Nice piece, very thoughtful. But here is a brief summary of your post. BUSH IS A FASCIST IDIOT!

Having said that, again, when it was annouced tha Bush would be speaking about parallels between the BUSH/Iraq was and Vietnam, I was wondering who was going to give Bush a history primer. His ignorance IS irresponsible, but the truly irresponsible act was committed by portion of the electorate that voted for this moron in the first place.

We shouldn’t be surprised that the audiance to which idiot Bush can deliver his Iraq malarkey (or anything other pseudo-policy that might fly out of his mouth) is dwindling. I suspect his next audience will be kindergartners, if they don’t prefer to have his wife read them stories.

Posted by: Kim-Sue at August 24, 2007 03:04 PM
Comment #230571

Kim-Sue, I fail to see how such name calling and derogatory remarks toward Bush or the electorate, moves us forward to a better and more capable future. This kind of derogatory remarks, while effectively reflecting one’s passion, do not constructively lead to the kind of consensus needed to improve voters decisions, politics, or government. Instead it simply adds to the divisiveness that permits marginal and sub-par persons from achieving positions of power and responsibility, in my view.

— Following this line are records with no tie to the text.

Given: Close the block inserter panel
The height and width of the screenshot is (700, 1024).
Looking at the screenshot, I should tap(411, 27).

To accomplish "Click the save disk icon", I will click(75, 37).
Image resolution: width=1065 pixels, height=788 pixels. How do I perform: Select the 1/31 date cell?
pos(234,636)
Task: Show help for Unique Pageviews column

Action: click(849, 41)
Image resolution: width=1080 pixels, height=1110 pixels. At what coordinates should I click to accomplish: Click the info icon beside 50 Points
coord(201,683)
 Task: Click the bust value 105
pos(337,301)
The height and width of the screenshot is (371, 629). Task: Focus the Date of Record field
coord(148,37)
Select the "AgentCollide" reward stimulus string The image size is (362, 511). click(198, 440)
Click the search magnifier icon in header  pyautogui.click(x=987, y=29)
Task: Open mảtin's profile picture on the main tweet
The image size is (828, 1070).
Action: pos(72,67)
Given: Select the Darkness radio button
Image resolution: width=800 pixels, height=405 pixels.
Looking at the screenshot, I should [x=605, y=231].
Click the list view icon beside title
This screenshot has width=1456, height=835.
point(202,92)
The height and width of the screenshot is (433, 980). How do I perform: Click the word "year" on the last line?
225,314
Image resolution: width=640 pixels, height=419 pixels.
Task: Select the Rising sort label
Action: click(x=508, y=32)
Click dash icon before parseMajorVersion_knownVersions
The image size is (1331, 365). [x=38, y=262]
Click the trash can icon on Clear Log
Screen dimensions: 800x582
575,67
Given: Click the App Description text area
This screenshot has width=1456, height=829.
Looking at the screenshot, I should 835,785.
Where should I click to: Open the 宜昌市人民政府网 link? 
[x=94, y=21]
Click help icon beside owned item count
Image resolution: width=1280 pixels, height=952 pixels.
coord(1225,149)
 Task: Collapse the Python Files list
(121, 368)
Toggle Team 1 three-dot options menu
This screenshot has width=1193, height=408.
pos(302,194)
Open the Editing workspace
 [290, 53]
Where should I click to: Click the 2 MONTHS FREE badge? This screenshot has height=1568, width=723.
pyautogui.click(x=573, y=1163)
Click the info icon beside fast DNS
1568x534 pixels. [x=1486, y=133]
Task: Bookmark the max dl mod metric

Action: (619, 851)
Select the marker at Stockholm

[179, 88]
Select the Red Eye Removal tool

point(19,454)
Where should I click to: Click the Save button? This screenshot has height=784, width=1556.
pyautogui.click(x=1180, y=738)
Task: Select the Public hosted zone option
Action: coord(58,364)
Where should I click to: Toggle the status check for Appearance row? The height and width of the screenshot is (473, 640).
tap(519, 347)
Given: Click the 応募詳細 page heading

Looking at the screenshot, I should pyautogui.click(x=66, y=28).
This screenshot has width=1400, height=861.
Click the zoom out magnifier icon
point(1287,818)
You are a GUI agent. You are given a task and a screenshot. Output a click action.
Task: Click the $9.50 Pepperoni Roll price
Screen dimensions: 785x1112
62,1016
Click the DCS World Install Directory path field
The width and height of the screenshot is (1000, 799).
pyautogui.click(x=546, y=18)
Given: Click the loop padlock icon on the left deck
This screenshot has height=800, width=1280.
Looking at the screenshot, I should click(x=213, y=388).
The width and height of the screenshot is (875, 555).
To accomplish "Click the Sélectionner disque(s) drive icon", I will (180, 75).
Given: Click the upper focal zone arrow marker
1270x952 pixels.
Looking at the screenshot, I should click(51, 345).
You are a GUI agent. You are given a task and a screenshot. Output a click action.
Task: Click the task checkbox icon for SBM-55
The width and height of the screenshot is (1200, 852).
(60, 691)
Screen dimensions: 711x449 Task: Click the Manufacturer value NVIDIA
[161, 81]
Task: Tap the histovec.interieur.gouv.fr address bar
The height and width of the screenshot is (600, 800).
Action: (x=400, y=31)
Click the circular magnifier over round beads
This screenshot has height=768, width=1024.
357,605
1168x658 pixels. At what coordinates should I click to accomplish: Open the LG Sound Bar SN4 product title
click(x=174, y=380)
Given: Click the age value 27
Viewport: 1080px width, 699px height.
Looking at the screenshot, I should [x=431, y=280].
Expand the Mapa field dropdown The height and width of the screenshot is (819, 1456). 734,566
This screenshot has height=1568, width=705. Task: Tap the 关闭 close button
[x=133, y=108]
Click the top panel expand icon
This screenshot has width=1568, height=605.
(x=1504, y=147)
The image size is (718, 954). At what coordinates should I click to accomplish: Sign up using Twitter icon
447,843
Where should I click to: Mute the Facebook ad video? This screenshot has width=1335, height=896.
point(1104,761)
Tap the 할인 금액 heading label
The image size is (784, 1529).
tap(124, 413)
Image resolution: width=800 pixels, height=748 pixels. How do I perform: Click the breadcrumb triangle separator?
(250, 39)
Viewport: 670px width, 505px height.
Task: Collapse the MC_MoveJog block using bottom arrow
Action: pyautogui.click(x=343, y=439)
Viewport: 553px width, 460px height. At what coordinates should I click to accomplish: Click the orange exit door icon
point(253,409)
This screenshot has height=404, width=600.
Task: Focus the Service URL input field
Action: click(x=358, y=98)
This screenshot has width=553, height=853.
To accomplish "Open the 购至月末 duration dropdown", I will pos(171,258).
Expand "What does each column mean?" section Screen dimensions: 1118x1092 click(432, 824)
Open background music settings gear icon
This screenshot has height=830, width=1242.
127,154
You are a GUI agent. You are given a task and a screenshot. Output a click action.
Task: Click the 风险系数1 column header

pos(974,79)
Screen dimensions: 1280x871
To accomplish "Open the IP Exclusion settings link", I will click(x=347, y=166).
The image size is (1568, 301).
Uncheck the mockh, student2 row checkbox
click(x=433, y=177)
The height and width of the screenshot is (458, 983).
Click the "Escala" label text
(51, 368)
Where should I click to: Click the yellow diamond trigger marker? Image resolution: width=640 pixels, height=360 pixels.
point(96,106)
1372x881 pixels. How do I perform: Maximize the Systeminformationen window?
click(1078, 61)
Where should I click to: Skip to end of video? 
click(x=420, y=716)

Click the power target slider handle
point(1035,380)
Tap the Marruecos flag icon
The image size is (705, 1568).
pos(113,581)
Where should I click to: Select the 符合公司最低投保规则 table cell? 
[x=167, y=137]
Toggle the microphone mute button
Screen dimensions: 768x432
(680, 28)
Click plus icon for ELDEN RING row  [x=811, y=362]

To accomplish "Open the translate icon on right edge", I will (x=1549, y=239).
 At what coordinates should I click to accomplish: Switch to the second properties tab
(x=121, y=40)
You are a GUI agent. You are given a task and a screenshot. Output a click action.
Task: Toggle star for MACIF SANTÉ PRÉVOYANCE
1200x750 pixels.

Posted by: David R. Remer at August 24, 2007 03:50 PM
Comment #230720

Yes, calling Bush a FACIST IDIOT does not do justice to the seriousness of the number and severity of his blunders, constitutional violations, the quagmire in Iraq, ignoring existing laws, abused pardons, fueling partisan-warfare, alienating allies, pitting American citizens and illegal aliens against each other, etc., nor all the help he got from Do-Nothing Congress that supported and/or allowed it.